# Bureau of Land Management; Another hypocritical waste of tax dollars



## Slippy (Nov 14, 2013)

Hypocritical bunch of Anti-Constitutional socialists.

BLM illegally sold thousands of wild horses for slaughter: report - Washington Times


----------



## paraquack (Mar 1, 2013)

BLT Bureau of Land Theft
Such a surprise they didn't obey their own laws


----------



## Prepared One (Nov 5, 2014)

The Bureau of anything can't be a good thing.


----------



## A Watchman (Sep 14, 2015)

Thieves of State rights.


----------



## Camel923 (Aug 13, 2014)

Hey the Feds never have enough money. Its ok for them to run universal scams but you can not unless you give them a generous bribe...oopps I mean cut so they can continue to do things that harm the subjects..oopps I mean comrades of this once great republic. Any investigation of this will end up with no wrong doing to be found and promotions for all who did the bidding of government.


----------



## gambit (Sep 14, 2015)

wonder how would horse hamburgers with triple bacon and mayo would taste like


----------



## Axeman (Sep 30, 2015)

gambit said:


> wonder how would horse hamburgers with triple bacon and mayo would taste like


If you eat fast food with any regularity...you probably already know how it tastes!


----------



## azrancher (Dec 14, 2014)

You can adopt any wild horse.

$1K per year in food
$1K per year in Vet Costs
$1K per year in Farrier fees

*Rancher*


----------



## Ripon (Dec 22, 2012)

The BLM is an organization. Like the VA, post office, or IBM. The organization didn't do this, an individual or group of people did. They belong in prison. I'm keen on personal responsibility not blaming some nebulous organization. Find those responsible, fence off 20 acres and let them care for 40 wild horses until they ( not the horses ) die.


----------



## Urinal Cake (Oct 19, 2013)

They recently stole a ranchers land in N Tx after the family owned it for 130 years. Tyrants!


----------



## Slippy (Nov 14, 2013)

Ripon said:


> The BLM is an organization. Like the VA, post office, or IBM. The organization didn't do this, an individual or group of people did. They belong in prison. I'm keen on personal responsibility not blaming some nebulous organization. Find those responsible, fence off 20 acres and let them care for 40 wild horses until they ( not the horses ) die.

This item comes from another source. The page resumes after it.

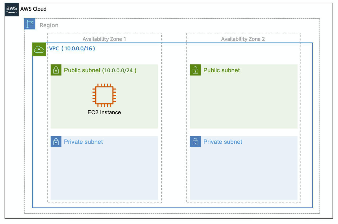Click Availability Zone 2 public subnet lock icon

tap(195, 70)
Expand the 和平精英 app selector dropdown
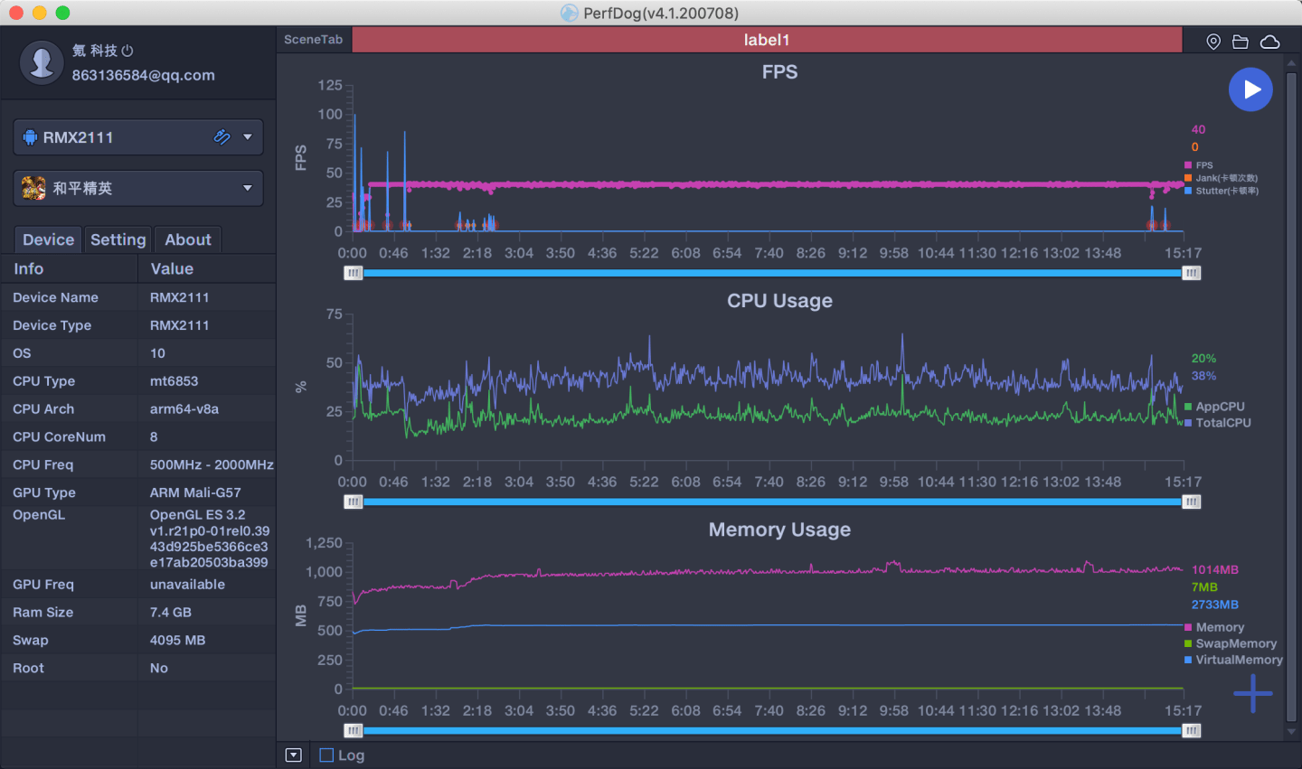1302x769 pixels. (x=247, y=188)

I'm keen on eliminating nefarious government organizations that take my hard earned money and wastes it.
Especially since the BLM is nothing like IBM, a publicly traded company who is in the business of increasing shareholder equity and profits. Nothing close to the VA or the Post Office; both of which loses many tax payer dollars per year.

Thanks


----------



## hawgrider (Oct 24, 2014)

Slippy said:


> Hypocritical bunch of Anti-Constitutional socialists.
> 
> BLM illegally sold thousands of wild horses for slaughter: report - Washington Times


I haven't heard much on the Bundy ranch recently.


----------



## Gimble (Aug 14, 2015)

There is a James Yeager video follow up that was posted on youtube a few weeks ago. Basically BLM is leaving them alone. If you know the while back story, this is the right answer aside from any kind of restitution.


----------